ミッション放棄
リニアトレインが目的地に着くと、アレルヤとディーアは少ない手荷物を持って個室を出た。多くの人に紛れて二人はゲートに向かった。
ゲートを通り抜けたときだった。突然、頭にツキンと痛みが走る。
「なに……?」突然の不快な頭痛に、頭をおさえた直後――アレルヤが鞄を床に落とし、苦しそうに頭を押さえて膝を着いた。
「……!? な、何だ? あ、頭が……!」
「アレルヤ!?」
背後にいたアレルヤにすぐさま駆け寄る。
苦痛でアレルヤの表情が歪む。
「うう、くっ……! な、何なんだこの頭痛は? う、う、うあああっ!」
「アレルヤ? アレルヤ!」
苦しげに声をあげて蹲る。
「(一体なにが……っ!?)」
いや、問うまでもない。自分とアレルヤに共通してあるものなど、一つしかない。だが何故、ここまで彼は苦しむ。それほど介入されているということなのか。

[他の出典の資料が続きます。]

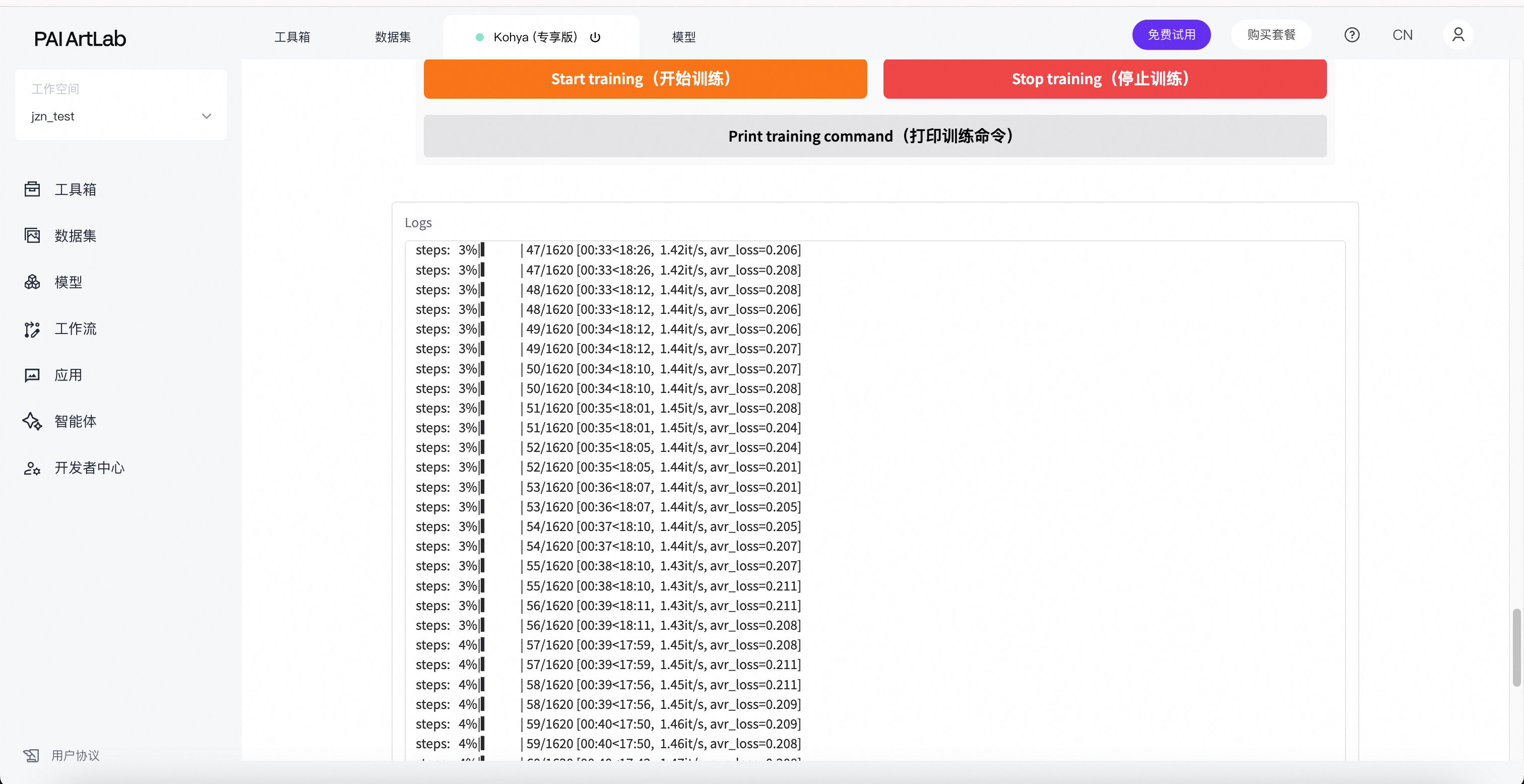Click the toolbox icon in sidebar

click(x=32, y=189)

アレルヤの苦しみように、さすがのディーアも焦っていた。
蹲るアレルヤを目の前に思考を巡らせていた、その時だった。
「くそ! どこのどいつだ! 勝手に俺の中に入ってくるのは!」
突然変わった。
ゴールドの瞳を釣り上げて、彼は立ち上がった。片手で額を押さえながら、苦しげに視線を彷徨わせる。
そして何かを感じ取ったのか、彼は叫ぶ。
「てめぇ、殺すぞ!!」
殺気を含んだ声色。温厚で優しいアレルヤからは発せられない言葉だった。
目の前に居る彼が辺りを見渡しながら、眉を顰める。
「誰だ……奴は誰だ……?」
「あなた……もしかして……」
「あん?」
発せられた言葉に、彼はすぐそばでしゃがみ込んでいたディーアに視線を逸らした。ディーアを見下ろした瞳はゴールドの瞳。いつもは隠れていた瞳が覗いていた。

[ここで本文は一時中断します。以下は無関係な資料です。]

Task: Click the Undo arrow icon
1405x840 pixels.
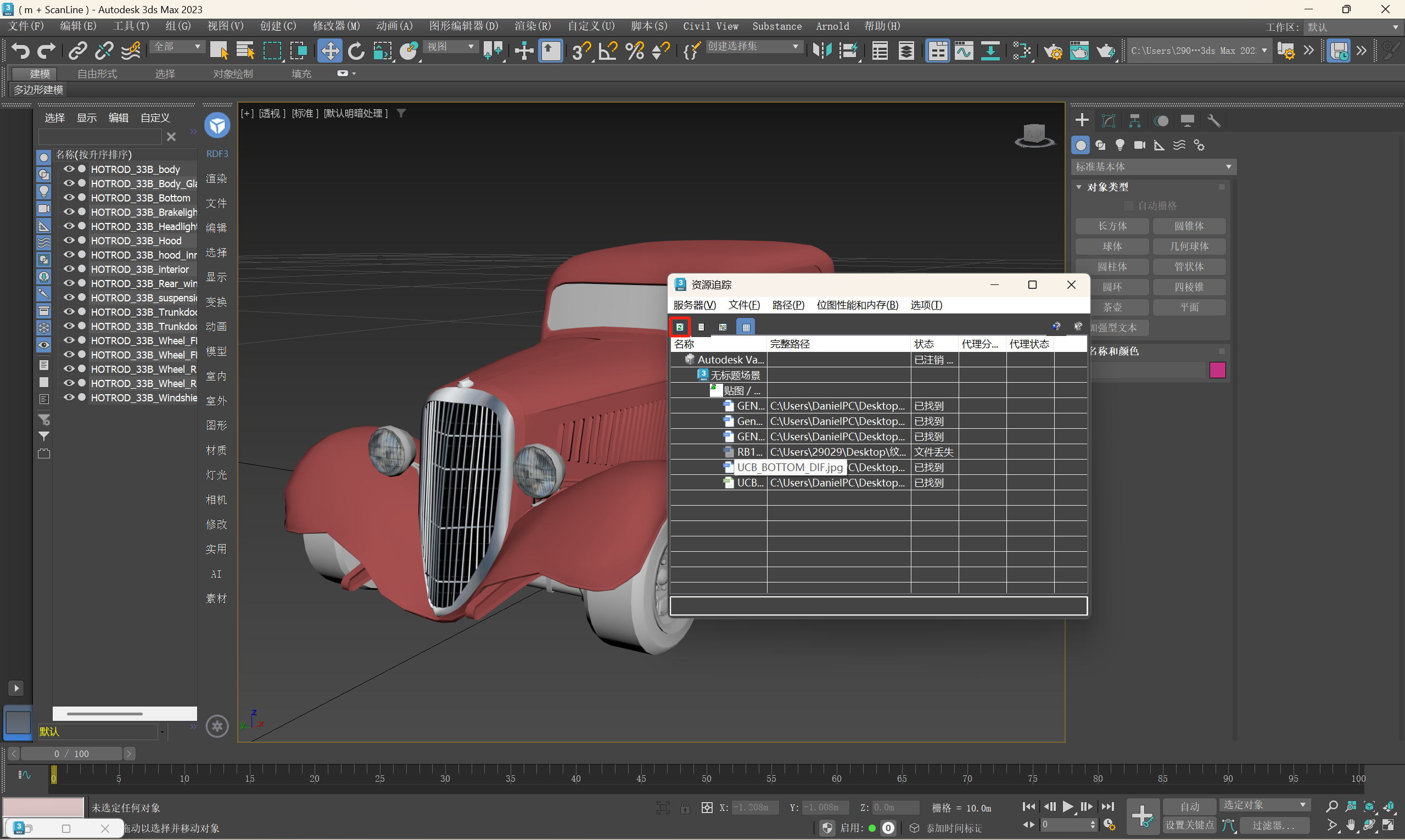Action: 20,51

目を丸くして自分を見上げるディーアに、彼は口端をあげた。
「……ハッ、お前か、女」
「あなた……」
「おい、あれ!」
瞬間、他の人の慌しい声が響いた。「重力ブロックじゃないか?」と言って窓の外を指している。
彼と共に窓の外を見ると、支柱が破壊された重力ブロックの一部がステーションから切り離されているのが見えた。
「事故か、ご愁傷様だな」
彼はそう言い、口の端を上げた。
雰囲気も言葉使いもその表情も、何もかもがアレルヤとは違った。それもそうだ、この人はアレルヤであってアレルヤではないのだから。
すると彼はどこか面倒そうに頭をかいた。
「出しゃばるなよ、アレルヤ」
「(――ハレルヤ!!)」
突然、頭に声が響いたのは、確かにアレルヤの声だった。
「……ハレ、ルヤ……?」
「ダメだ!!」
叫んだ彼を見上げると、ダークグレーの瞳を揺らしたアレルヤがいた。ゴールドの瞳は、いつものように長い前髪で隠された。
そのまま駆け出したアレルヤの背に、ディーアは呼びかける。
「アレルヤ・ハプティズム!」
「ディーア! ……だめなんだ、僕はあれを見捨てられない!」
アレルヤはそう言って再び駆けだした。
これからのミッションを放棄して、救出に向かうというのか。確かに、このままでは切り離された重力ブロックは大気圏に入り、燃え尽きてしまうだろう。そうなったら、中に居る民間人はみんな死んでしまう。
それをアレルヤは、見捨てることができなかった。ガンダムマイスターとしてのミッションを放棄することになっても、見逃せなかった。
一人取り残されたディーアは、アレルヤが駆けだした方を見つめていた。すでにアレルヤの姿はとうに消えている。
「……ええ。あなたが言うのなら、私は従うわ……アレルヤ――」
ディーアの言葉は混雑した人の雑音で、かき消された。